WHAT THIS TASK INVOLVES ▸ Copy out every one of the items below word for word, with nothing added or left out.

## BEGIN

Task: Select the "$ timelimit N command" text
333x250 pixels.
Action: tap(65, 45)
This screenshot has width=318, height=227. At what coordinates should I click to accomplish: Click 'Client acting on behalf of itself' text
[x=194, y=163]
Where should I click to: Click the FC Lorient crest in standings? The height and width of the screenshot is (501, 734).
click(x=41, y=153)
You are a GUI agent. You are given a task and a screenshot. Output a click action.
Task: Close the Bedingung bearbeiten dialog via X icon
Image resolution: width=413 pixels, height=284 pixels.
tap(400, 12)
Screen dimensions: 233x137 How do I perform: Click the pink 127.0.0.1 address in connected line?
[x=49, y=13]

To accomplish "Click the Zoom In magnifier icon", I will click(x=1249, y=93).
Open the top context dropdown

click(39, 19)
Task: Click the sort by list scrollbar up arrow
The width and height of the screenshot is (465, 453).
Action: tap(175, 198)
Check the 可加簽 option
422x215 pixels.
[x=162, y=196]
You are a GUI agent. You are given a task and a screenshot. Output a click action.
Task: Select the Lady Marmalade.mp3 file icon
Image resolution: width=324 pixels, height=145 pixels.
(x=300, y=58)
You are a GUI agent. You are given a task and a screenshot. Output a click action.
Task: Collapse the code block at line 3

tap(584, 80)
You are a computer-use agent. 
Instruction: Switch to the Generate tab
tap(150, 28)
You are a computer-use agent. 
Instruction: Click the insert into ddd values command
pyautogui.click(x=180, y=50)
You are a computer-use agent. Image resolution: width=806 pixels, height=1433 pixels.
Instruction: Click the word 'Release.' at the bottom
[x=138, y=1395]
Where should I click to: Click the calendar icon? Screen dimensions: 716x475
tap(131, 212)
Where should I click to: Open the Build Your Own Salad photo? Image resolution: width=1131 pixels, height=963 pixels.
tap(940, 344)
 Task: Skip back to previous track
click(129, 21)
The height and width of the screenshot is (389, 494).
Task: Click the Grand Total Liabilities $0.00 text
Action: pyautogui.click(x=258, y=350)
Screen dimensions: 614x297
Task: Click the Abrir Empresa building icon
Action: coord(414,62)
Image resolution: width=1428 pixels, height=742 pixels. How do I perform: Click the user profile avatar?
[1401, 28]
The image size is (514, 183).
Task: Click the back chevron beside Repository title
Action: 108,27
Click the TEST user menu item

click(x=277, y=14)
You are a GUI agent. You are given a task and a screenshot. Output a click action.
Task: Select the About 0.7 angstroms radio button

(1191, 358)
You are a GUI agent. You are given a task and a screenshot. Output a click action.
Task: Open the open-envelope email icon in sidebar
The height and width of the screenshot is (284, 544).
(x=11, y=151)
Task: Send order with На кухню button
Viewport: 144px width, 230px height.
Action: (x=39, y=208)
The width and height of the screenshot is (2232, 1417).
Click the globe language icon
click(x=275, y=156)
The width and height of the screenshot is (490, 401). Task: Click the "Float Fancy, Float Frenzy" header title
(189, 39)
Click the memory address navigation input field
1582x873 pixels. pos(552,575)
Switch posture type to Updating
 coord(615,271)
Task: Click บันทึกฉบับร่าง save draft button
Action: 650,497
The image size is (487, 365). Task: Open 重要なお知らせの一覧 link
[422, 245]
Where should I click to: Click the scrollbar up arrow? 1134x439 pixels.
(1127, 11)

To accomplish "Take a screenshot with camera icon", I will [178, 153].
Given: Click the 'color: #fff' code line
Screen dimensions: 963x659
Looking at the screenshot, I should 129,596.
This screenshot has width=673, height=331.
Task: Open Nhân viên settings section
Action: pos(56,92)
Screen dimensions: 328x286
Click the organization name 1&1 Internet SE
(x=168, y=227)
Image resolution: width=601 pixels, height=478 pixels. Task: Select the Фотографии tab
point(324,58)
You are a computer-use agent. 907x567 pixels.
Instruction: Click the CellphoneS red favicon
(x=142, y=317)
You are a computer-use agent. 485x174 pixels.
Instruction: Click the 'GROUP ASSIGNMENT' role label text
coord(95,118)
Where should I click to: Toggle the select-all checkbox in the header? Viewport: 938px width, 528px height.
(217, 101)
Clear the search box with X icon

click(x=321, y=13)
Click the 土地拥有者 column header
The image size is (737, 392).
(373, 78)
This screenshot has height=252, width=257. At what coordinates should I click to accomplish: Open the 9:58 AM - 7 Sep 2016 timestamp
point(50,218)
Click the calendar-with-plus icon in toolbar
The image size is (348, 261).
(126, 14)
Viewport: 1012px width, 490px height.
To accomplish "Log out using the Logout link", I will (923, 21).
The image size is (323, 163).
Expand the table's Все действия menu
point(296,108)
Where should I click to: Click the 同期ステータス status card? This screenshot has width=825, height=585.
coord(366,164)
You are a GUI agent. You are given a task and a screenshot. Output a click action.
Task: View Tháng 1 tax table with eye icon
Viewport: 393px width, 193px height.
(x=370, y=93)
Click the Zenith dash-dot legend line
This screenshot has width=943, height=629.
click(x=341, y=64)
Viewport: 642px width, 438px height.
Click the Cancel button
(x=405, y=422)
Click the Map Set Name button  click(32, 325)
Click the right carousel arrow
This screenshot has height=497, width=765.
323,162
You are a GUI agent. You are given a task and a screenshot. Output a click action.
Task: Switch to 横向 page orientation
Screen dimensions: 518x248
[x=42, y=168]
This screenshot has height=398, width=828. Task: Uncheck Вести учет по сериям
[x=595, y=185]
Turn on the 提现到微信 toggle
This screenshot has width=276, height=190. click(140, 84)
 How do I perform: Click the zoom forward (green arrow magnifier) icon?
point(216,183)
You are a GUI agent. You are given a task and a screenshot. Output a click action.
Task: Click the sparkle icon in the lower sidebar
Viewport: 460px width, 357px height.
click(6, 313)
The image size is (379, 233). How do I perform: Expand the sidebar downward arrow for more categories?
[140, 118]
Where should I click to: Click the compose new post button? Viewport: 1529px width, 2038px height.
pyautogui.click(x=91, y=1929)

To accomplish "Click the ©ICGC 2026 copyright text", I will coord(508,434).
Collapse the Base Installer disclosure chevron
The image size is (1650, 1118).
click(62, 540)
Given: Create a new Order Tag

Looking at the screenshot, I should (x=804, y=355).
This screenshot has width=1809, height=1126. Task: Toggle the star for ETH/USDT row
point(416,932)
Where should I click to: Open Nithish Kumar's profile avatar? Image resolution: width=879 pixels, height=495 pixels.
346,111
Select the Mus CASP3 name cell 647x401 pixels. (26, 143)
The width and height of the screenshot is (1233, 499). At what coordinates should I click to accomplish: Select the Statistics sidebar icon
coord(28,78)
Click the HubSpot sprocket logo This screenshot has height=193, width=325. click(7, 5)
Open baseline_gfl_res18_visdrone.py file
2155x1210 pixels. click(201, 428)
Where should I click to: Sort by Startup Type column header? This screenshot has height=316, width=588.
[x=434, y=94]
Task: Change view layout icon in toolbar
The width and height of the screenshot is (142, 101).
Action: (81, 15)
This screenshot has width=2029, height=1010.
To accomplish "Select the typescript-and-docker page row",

## END

TASK ANSWER ▸
Task: Select the "$ timelimit N command" text
333x250 pixels.
Action: tap(65, 45)
This screenshot has width=318, height=227. At what coordinates should I click to accomplish: Click 'Client acting on behalf of itself' text
[x=194, y=163]
Where should I click to: Click the FC Lorient crest in standings? The height and width of the screenshot is (501, 734).
click(x=41, y=153)
You are a GUI agent. You are given a task and a screenshot. Output a click action.
Task: Close the Bedingung bearbeiten dialog via X icon
Image resolution: width=413 pixels, height=284 pixels.
tap(400, 12)
Screen dimensions: 233x137 How do I perform: Click the pink 127.0.0.1 address in connected line?
[x=49, y=13]

To accomplish "Click the Zoom In magnifier icon", I will click(x=1249, y=93).
Open the top context dropdown

click(39, 19)
Task: Click the sort by list scrollbar up arrow
The width and height of the screenshot is (465, 453).
Action: tap(175, 198)
Check the 可加簽 option
422x215 pixels.
[x=162, y=196]
You are a GUI agent. You are given a task and a screenshot. Output a click action.
Task: Select the Lady Marmalade.mp3 file icon
Image resolution: width=324 pixels, height=145 pixels.
(x=300, y=58)
You are a GUI agent. You are given a task and a screenshot. Output a click action.
Task: Collapse the code block at line 3

tap(584, 80)
You are a computer-use agent. 
Instruction: Switch to the Generate tab
tap(150, 28)
You are a computer-use agent. 
Instruction: Click the insert into ddd values command
pyautogui.click(x=180, y=50)
You are a computer-use agent. Image resolution: width=806 pixels, height=1433 pixels.
Instruction: Click the word 'Release.' at the bottom
[x=138, y=1395]
Where should I click to: Click the calendar icon? Screen dimensions: 716x475
tap(131, 212)
Where should I click to: Open the Build Your Own Salad photo? Image resolution: width=1131 pixels, height=963 pixels.
tap(940, 344)
 Task: Skip back to previous track
click(129, 21)
The height and width of the screenshot is (389, 494).
Task: Click the Grand Total Liabilities $0.00 text
Action: pyautogui.click(x=258, y=350)
Screen dimensions: 614x297
Task: Click the Abrir Empresa building icon
Action: coord(414,62)
Image resolution: width=1428 pixels, height=742 pixels. How do I perform: Click the user profile avatar?
[1401, 28]
The image size is (514, 183).
Task: Click the back chevron beside Repository title
Action: 108,27
Click the TEST user menu item

click(x=277, y=14)
You are a GUI agent. You are given a task and a screenshot. Output a click action.
Task: Select the About 0.7 angstroms radio button

(1191, 358)
You are a GUI agent. You are given a task and a screenshot. Output a click action.
Task: Open the open-envelope email icon in sidebar
The height and width of the screenshot is (284, 544).
(x=11, y=151)
Task: Send order with На кухню button
Viewport: 144px width, 230px height.
Action: (x=39, y=208)
The width and height of the screenshot is (2232, 1417).
Click the globe language icon
click(x=275, y=156)
The width and height of the screenshot is (490, 401). Task: Click the "Float Fancy, Float Frenzy" header title
(189, 39)
Click the memory address navigation input field
1582x873 pixels. pos(552,575)
Switch posture type to Updating
 coord(615,271)
Task: Click บันทึกฉบับร่าง save draft button
Action: 650,497
The image size is (487, 365). Task: Open 重要なお知らせの一覧 link
[422, 245]
Where should I click to: Click the scrollbar up arrow? 1134x439 pixels.
(1127, 11)

To accomplish "Take a screenshot with camera icon", I will [178, 153].
Given: Click the 'color: #fff' code line
Screen dimensions: 963x659
Looking at the screenshot, I should 129,596.
This screenshot has width=673, height=331.
Task: Open Nhân viên settings section
Action: pos(56,92)
Screen dimensions: 328x286
Click the organization name 1&1 Internet SE
(x=168, y=227)
Image resolution: width=601 pixels, height=478 pixels. Task: Select the Фотографии tab
point(324,58)
You are a computer-use agent. 907x567 pixels.
Instruction: Click the CellphoneS red favicon
(x=142, y=317)
You are a computer-use agent. 485x174 pixels.
Instruction: Click the 'GROUP ASSIGNMENT' role label text
coord(95,118)
Where should I click to: Toggle the select-all checkbox in the header? Viewport: 938px width, 528px height.
(217, 101)
Clear the search box with X icon

click(x=321, y=13)
Click the 土地拥有者 column header
The image size is (737, 392).
(373, 78)
This screenshot has height=252, width=257. At what coordinates should I click to accomplish: Open the 9:58 AM - 7 Sep 2016 timestamp
point(50,218)
Click the calendar-with-plus icon in toolbar
The image size is (348, 261).
(126, 14)
Viewport: 1012px width, 490px height.
To accomplish "Log out using the Logout link", I will (923, 21).
The image size is (323, 163).
Expand the table's Все действия menu
point(296,108)
Where should I click to: Click the 同期ステータス status card? This screenshot has width=825, height=585.
coord(366,164)
You are a GUI agent. You are given a task and a screenshot. Output a click action.
Task: View Tháng 1 tax table with eye icon
Viewport: 393px width, 193px height.
(x=370, y=93)
Click the Zenith dash-dot legend line
This screenshot has width=943, height=629.
click(x=341, y=64)
Viewport: 642px width, 438px height.
Click the Cancel button
(x=405, y=422)
Click the Map Set Name button  click(32, 325)
Click the right carousel arrow
This screenshot has height=497, width=765.
323,162
You are a GUI agent. You are given a task and a screenshot. Output a click action.
Task: Switch to 横向 page orientation
Screen dimensions: 518x248
[x=42, y=168]
This screenshot has height=398, width=828. Task: Uncheck Вести учет по сериям
[x=595, y=185]
Turn on the 提现到微信 toggle
This screenshot has width=276, height=190. click(140, 84)
 How do I perform: Click the zoom forward (green arrow magnifier) icon?
point(216,183)
You are a GUI agent. You are given a task and a screenshot. Output a click action.
Task: Click the sparkle icon in the lower sidebar
Viewport: 460px width, 357px height.
click(6, 313)
The image size is (379, 233). How do I perform: Expand the sidebar downward arrow for more categories?
[140, 118]
Where should I click to: Click the compose new post button? Viewport: 1529px width, 2038px height.
pyautogui.click(x=91, y=1929)

To accomplish "Click the ©ICGC 2026 copyright text", I will coord(508,434).
Collapse the Base Installer disclosure chevron
The image size is (1650, 1118).
click(62, 540)
Given: Create a new Order Tag

Looking at the screenshot, I should (x=804, y=355).
This screenshot has width=1809, height=1126. Task: Toggle the star for ETH/USDT row
point(416,932)
Where should I click to: Open Nithish Kumar's profile avatar? Image resolution: width=879 pixels, height=495 pixels.
346,111
Select the Mus CASP3 name cell 647x401 pixels. (26, 143)
The width and height of the screenshot is (1233, 499). At what coordinates should I click to accomplish: Select the Statistics sidebar icon
coord(28,78)
Click the HubSpot sprocket logo This screenshot has height=193, width=325. click(7, 5)
Open baseline_gfl_res18_visdrone.py file
2155x1210 pixels. click(201, 428)
Where should I click to: Sort by Startup Type column header? This screenshot has height=316, width=588.
[x=434, y=94]
Task: Change view layout icon in toolbar
The width and height of the screenshot is (142, 101).
Action: (81, 15)
This screenshot has width=2029, height=1010.
To accomplish "Select the typescript-and-docker page row",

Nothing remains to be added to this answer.